__Selected excerpt__:
------------------------------------------------------------------------

Lol pix, you'll have to pick a nickname now - daffy/Daisy duck or Mickey/Minnie mouse!


----------



## PixTrix

lol Mrs. T I think we should have vote!


----------



## SarahJaneH

Ah Pix, lovely scan pics, thrilled to bits for you - happy happy days xxx

Kara, hope the jabs go ok today. Enjoy Manor House!

Queenie, I bet next Thursday can't come quick enough, hope you are feeling ok x

Jule, hope you are all ok and getting closer to coming home

How is everyone today?


----------



## PixTrix

Thanks Sarah, we are going to have to get together soon, those handsome boys of yours must have grown so much.

Another day closer queenie, how are you feeling?

How's your day been Kara?

Afm I am awaiting dp to get back with a mass order of ginger beer lol nausea upped a gear to first vomit and think it may be because I didn't take my vit b6 last night which is supposed to be good for morning sickness so back on it today!


----------



## kara76

Hiya all

Pix how's the ms

Afm jabs went fine. Chocolate button helped no end. She did cried, a really upset cry but as soon as they were done and chocolate was out she was fine. I told the nurse to just get on with it and do um quick lol.manor house is great, tyler loves it there but wants to kiss everything. She does seem a little sleepy


----------



## PixTrix

I'm fine now thanks Kara, not sure what did the trick but one of the combination did!! Oh well all in a good cause!!

Aw bless Tyler, chocolate makes it all better! Bet Tyler was well cute in manor house, I haven't been there this year yet, but usually go there at some point with my nephew and he loves it. So do you think the tiredness is after a good day out, or an effect of the jabs?

------------------------------------------------------------------------

__Work request 1__: According to the forum thread, what is vitamin B6 supposed to be good for?
__Work request 2__: Reproduce word for word the part of the forum thread that opens with the words containing "How's your day" and closes with "on it today!".
__Work request 3__: Resume the forum thread after its final sentence, keeping the same casual message-board style.
The data that follows has no connection to the forum thread.

Items from a data source:
------------------------------------------------------------------------

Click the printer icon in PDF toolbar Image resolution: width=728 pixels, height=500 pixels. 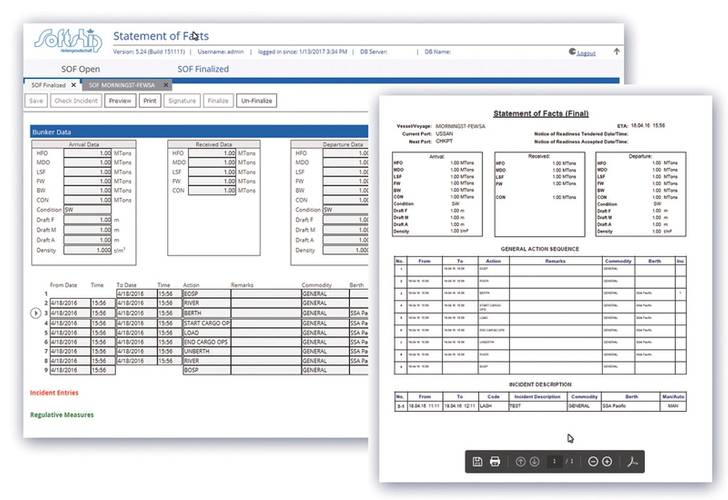point(495,461)
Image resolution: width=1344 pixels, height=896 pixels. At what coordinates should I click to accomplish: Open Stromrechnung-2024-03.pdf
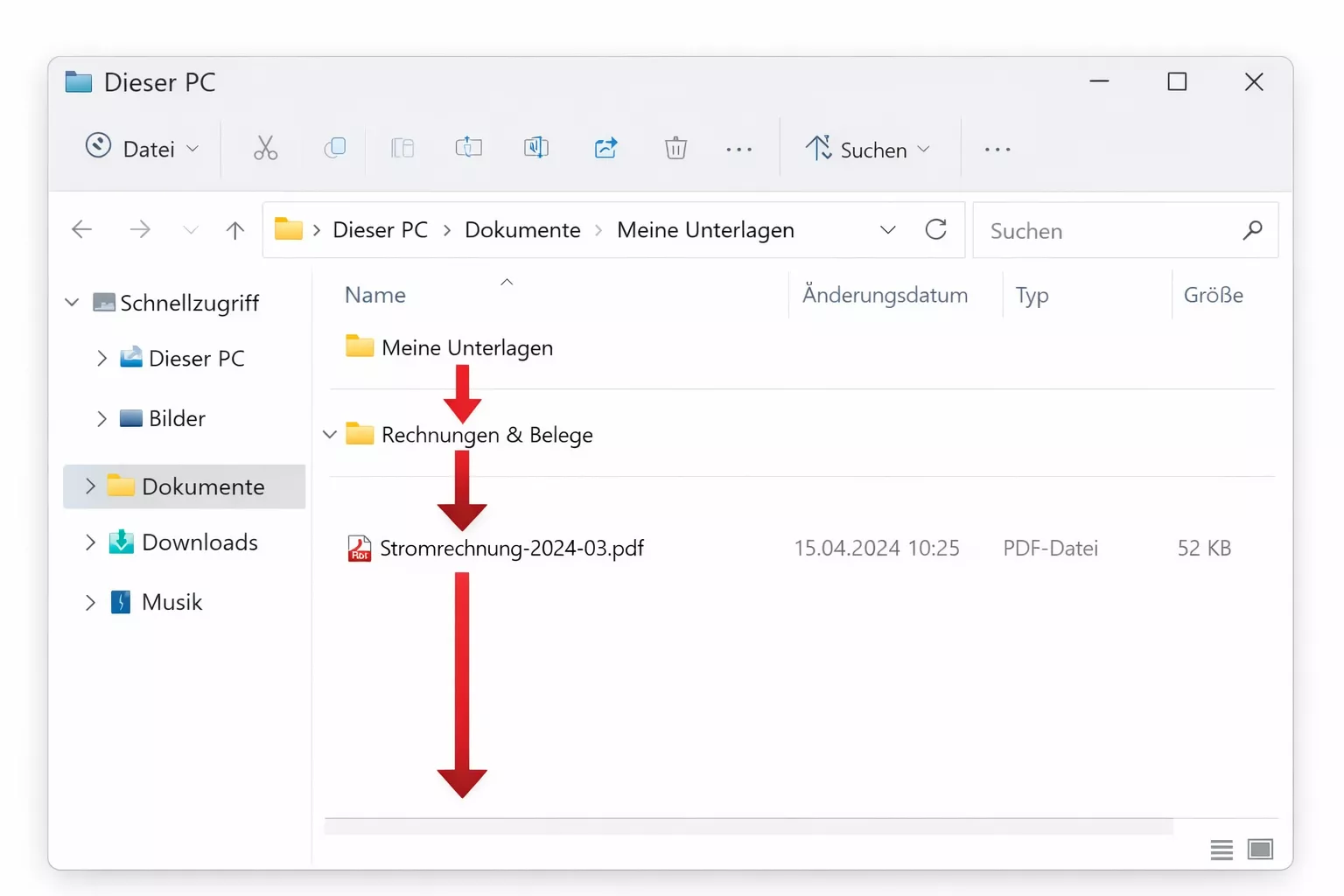click(512, 548)

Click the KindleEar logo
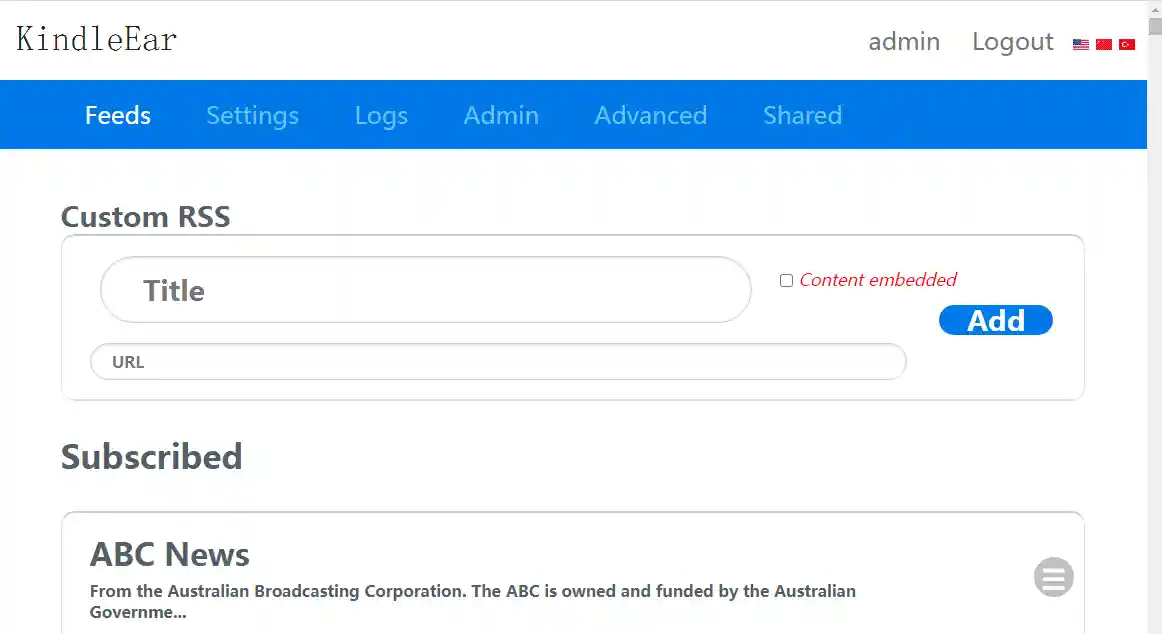click(x=97, y=39)
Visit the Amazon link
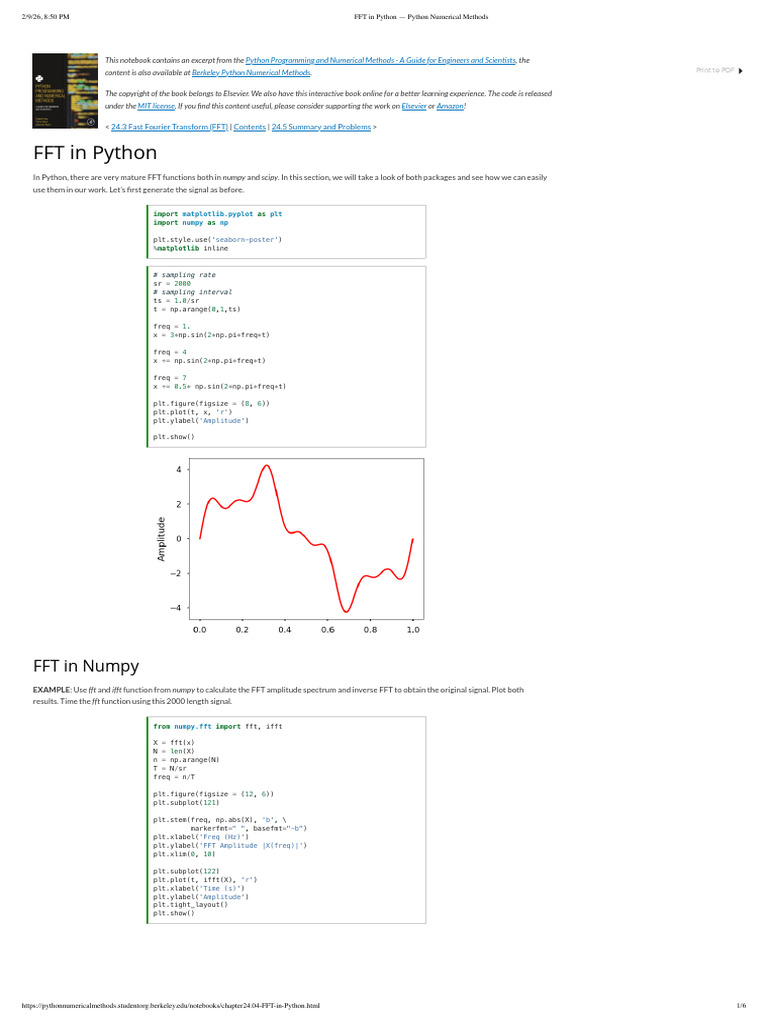This screenshot has height=1024, width=768. (x=449, y=104)
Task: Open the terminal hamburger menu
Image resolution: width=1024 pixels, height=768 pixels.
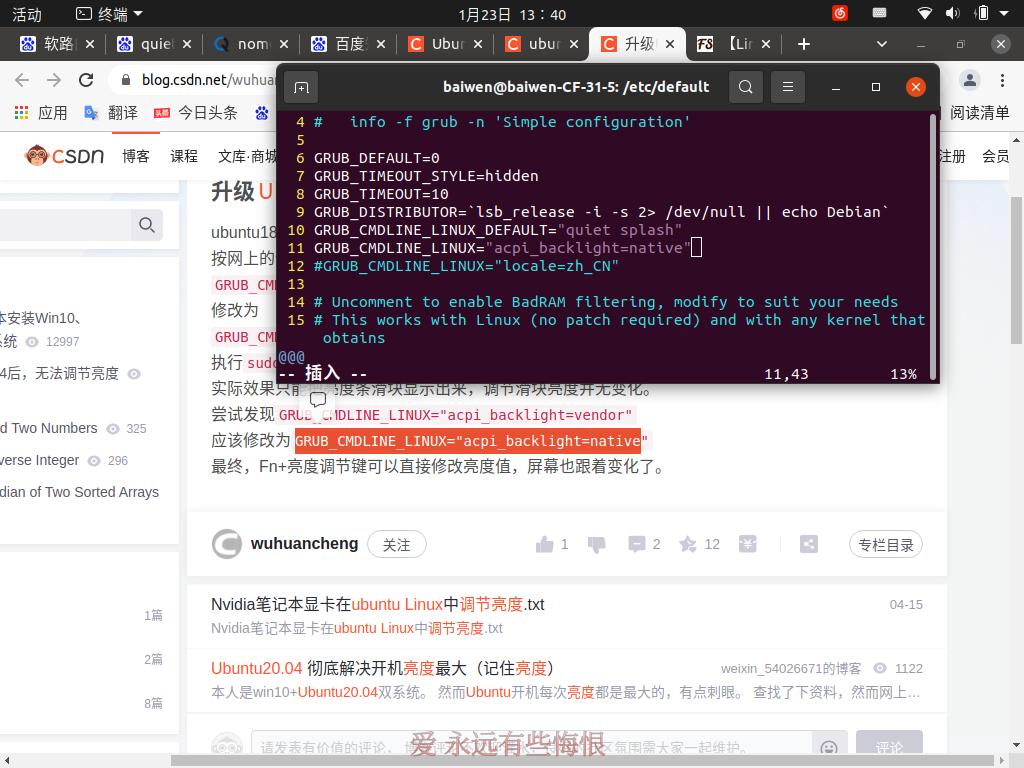Action: pos(788,87)
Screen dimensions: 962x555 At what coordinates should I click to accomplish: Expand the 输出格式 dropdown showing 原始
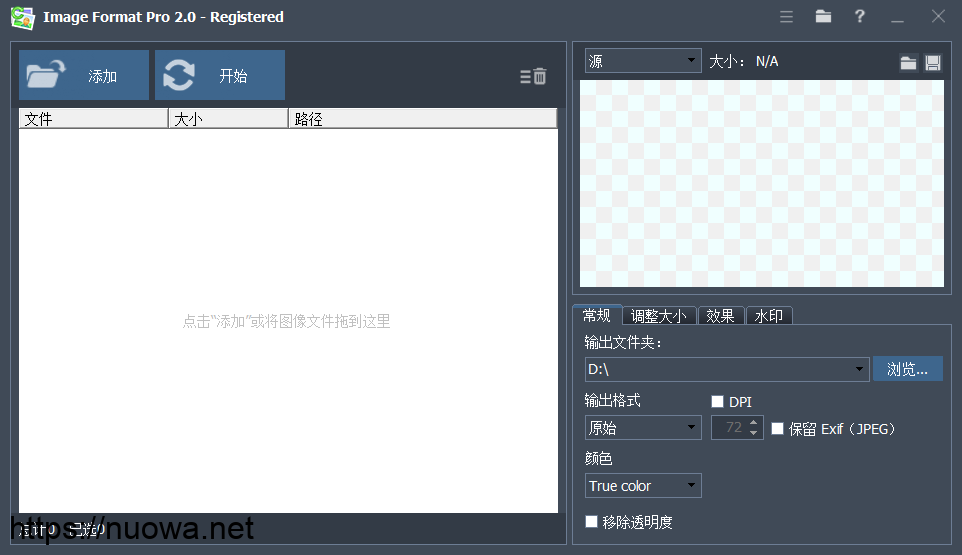point(643,428)
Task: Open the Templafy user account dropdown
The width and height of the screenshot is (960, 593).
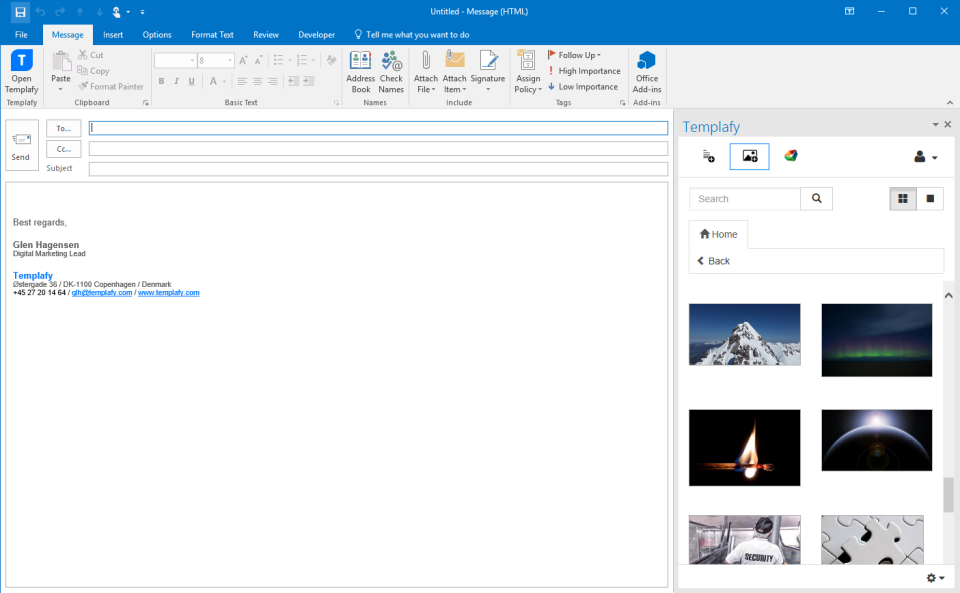Action: pos(926,157)
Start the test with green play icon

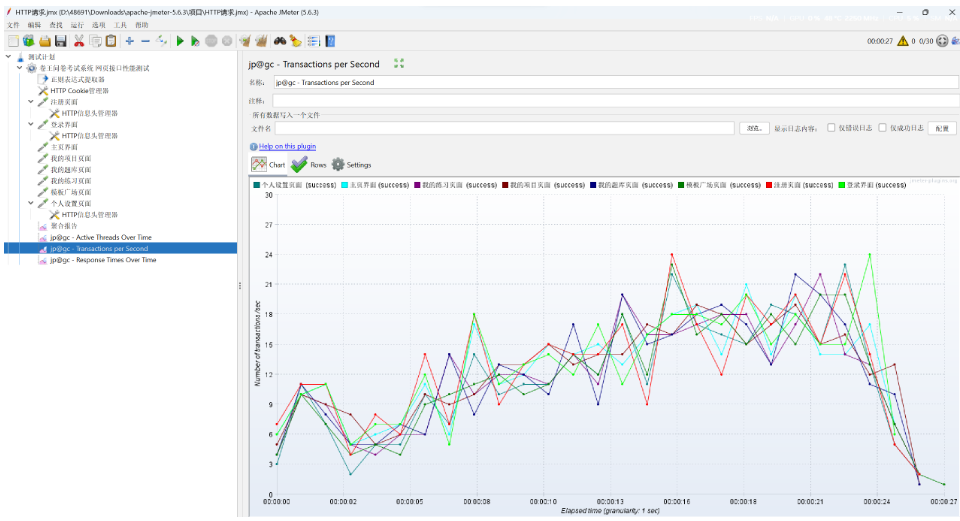point(180,41)
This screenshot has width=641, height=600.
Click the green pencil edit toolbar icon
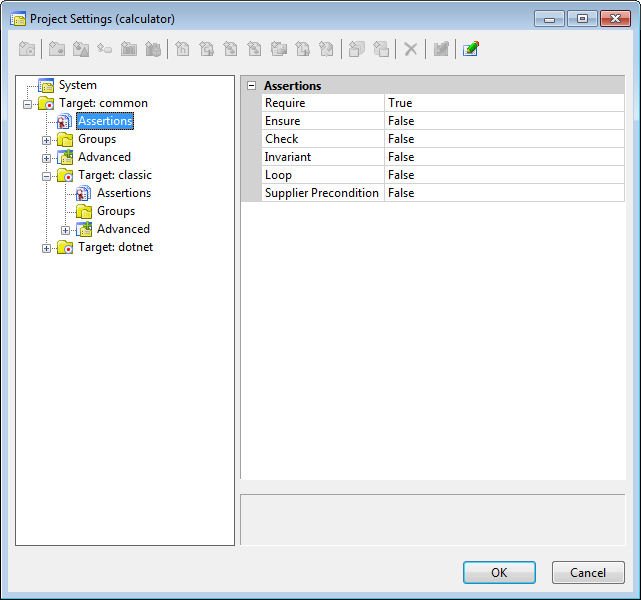point(471,49)
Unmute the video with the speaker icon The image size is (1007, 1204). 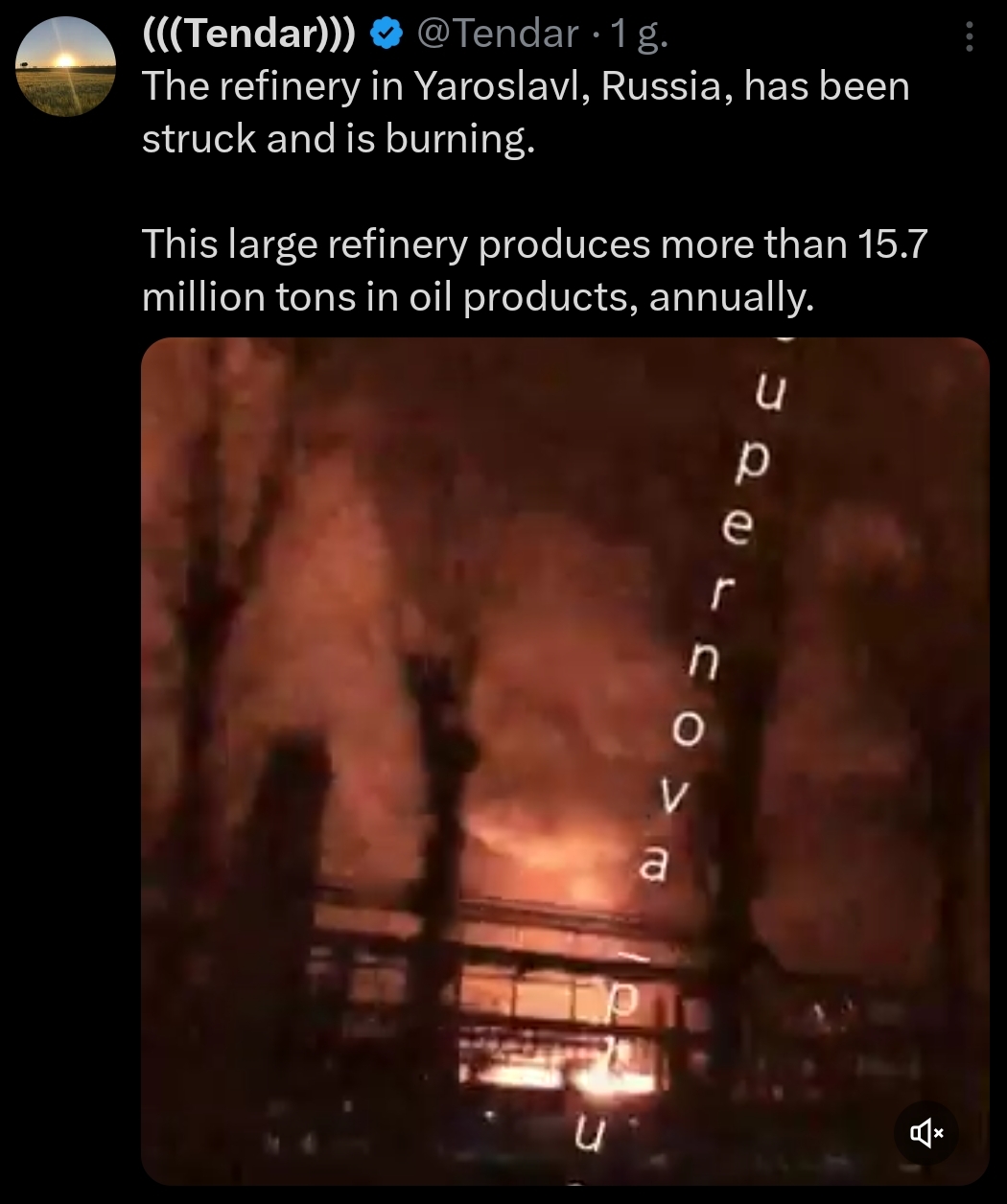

------------------------------------------------------------------------

__Exercise output 1__: Morning sickness.

__Exercise output 2__:
How's your day been Kara?

Afm I am awaiting dp to get back with a mass order of ginger beer lol nausea upped a gear to first vomit and think it may be because I didn't take my vit b6 last night which is supposed to be good for morning sickness so back on it today!

__Exercise output 3__:
----------



## kara76

Pix steve lisa and baby gibbon were up in the trees and omg making tons of noise and tyler was copying lol. 
I think tiredness is ill effects of the jabs cause as a baby she slept so long after the first jabs I remember waking her up lol
I have a little car , a vw polo diesel which luke got from work so haven't seen it yet, no flash big car for me til I go back to work which is fine as I would rather be home and skint lol.
We were up well awake at 7am so I'm tired too atm

Do u keep rubbing ur tum, imagining baby pix


----------



## PixTrix

aw that must have been fantastic to see Tyler enjoying the gibbons. Can't believe how far Steve has come bless him!! Oo we'll have to do a get together somewhere like that I would love to see Tyler's face! Hope Tyler doesn't get run down after her jabs, I remember now her being sleepy after her first jabs. Yay to getting a car, can't go wrong with a VW. Not surpised your tired too!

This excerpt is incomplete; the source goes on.